February 04, 2010
It's a rule of recruiting that all coaches are upbeat about their new players, and Ron Zook is an excited, power-positive-thinking kind of guy, generally. So when he insisted Wednesday that the latest signing class at Illinois is "going to surprise a lot of people down the road," count it as a difficult concession to the reality that success from this group -- on Zook's watch, anyway -- would stun just about everybody. A quick stroll through the message boards makes it clear enough that Illinois fans resigned themselves to another year of futility as soon it was clear last fall that Zook would be back for his sixth season, so much so that even the most hopeful Illini partisans had a hard time expressing much real disappointment in by far the most universally panned class of that tenure.
That pessimism persisted despite Zook's penchant for wooing solid talent in bleak circumstances, the one consistently admirable quality he's demonstrated throughout his beleaguered head-coaching career. At Florida, he brought in top-10 classes in 2003 and 2004 that formed the vast majority of the blue-chip lineup Urban Meyer molded into national champions in 2006; in Champaign, he somehow managed to land back-to-back top-30 classes in 2006 and 2007 off back-to-back two-win seasons in 2005 and 2006. He racked up another top-25 class after the Illini's improbable Rose Bowl run in 2007. That season, including wins over Ohio State, Penn State and Wisconsin, was seen at the time as Zook's breakthrough, a validation of his reputation as more than just an enthusiastic recruiter and muscly water skier.
That momentum slowed a little last year when offensive coordinator and recruiting ace Mike Locksley -- credited with plucking future stars Vontae Davis and Arrelious Benn from his hometown, Washington, D.C., and helping seal once-hyped quarterback Juice Williams out of Chicago -- left for the head-coaching gig at New Mexico, and nearly collapsed as the expected rebound season turned into a sobering descent to the bottom of the Big Ten standings last winter. After losing the highest-rated commitment in the class, in-state safety Corey Cooper, in a signing-day switch to Nebraska, the Illini wrapped up a 20-man crop Wednesday that included just one player (quarterback Chandler Whitmer) rated better than three stars and no one who even threatened to make a Top 100/250 list. One of the highest-rated members of the class, Louisiana center Alex Hill, said he chose the Illini over Duke when he prayed about it and decided he'd pick the school whose first letter, 'I' or 'D', showed up first on the next text message on his cell phone. ("It was my girlfriend, and it was an 'I'.") If it had come up 'D', the final score might have come up even worse:
The good news is that the hard-working members of this class will almost certainly not be worse than their more touted predecessors, many of whom (notably injury-plagued linebacker Martez Wilson and promising young cornerback Terry Hawthorne) are still around this fall for another stab at fulfilling some of the hype. But Zook's fate in Champaign was so wrapped up in establishing a solid foundation of success with his two would-be stars, Juice Williams and Arrelious Benn -- "success" being defined very loosely here as "seven or eight wins a year over multiple seasons" -- and he couldn't do it.
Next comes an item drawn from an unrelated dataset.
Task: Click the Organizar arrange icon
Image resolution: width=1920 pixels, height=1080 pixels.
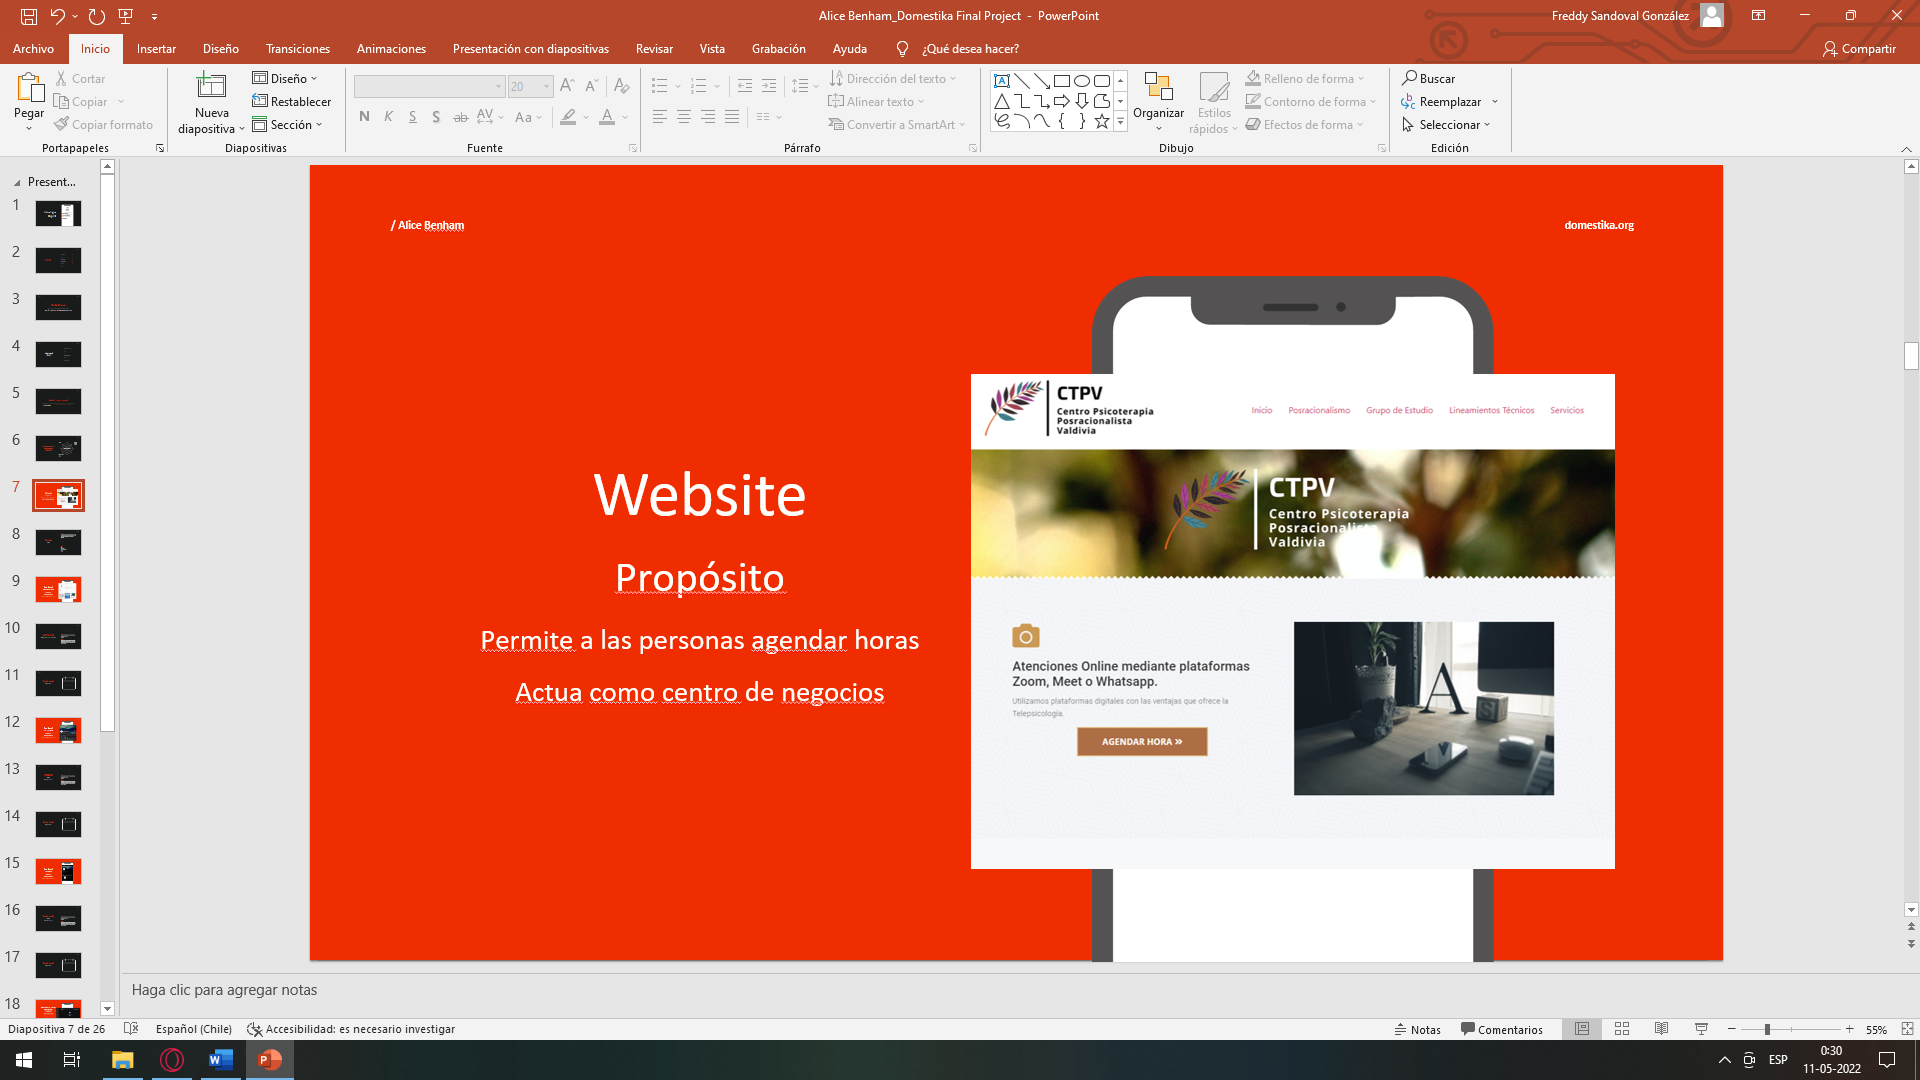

Without running back Rashard Mendenhall (the only true star of the Zook era) serving as a focal point, Williams was inconsistent, inaccurate and incapable of keeping Benn, maybe the best raw talent in the Big Ten, involved in the offense. The defense, despite featuring the likes of Davis (now an NFL starter) and Wilson (once a five-star recruit), has consistently finished in the bottom half of the conference. Last year's team, which should have been Zook's most talented, most experienced and best-positioned to make a darkhorse run at the Big Ten title, immediately spun into a tailspin that looked like a regression to Zook's first Illini squad in 2005.
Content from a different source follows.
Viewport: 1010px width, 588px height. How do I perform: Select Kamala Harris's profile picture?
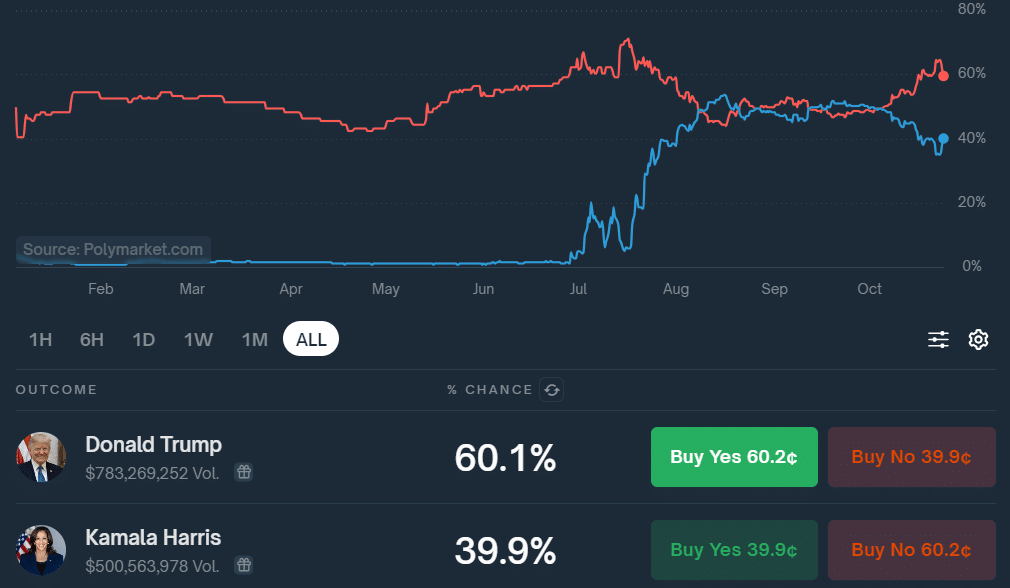click(41, 549)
The core of that team -- the talent that a borderline contender on paper -- is off to the NFL with its tail between its legs. (Well maybe not Juice, but not for lack of natural talent.) To steal Zook's construction analogy, that group was supposed to be the foundation of a program that, instead, clearly hasn't gotten off the ground yet. If the latest crop is supposed to be "the mortar" that holds the thing together, who at this point is supposed to be the bricks?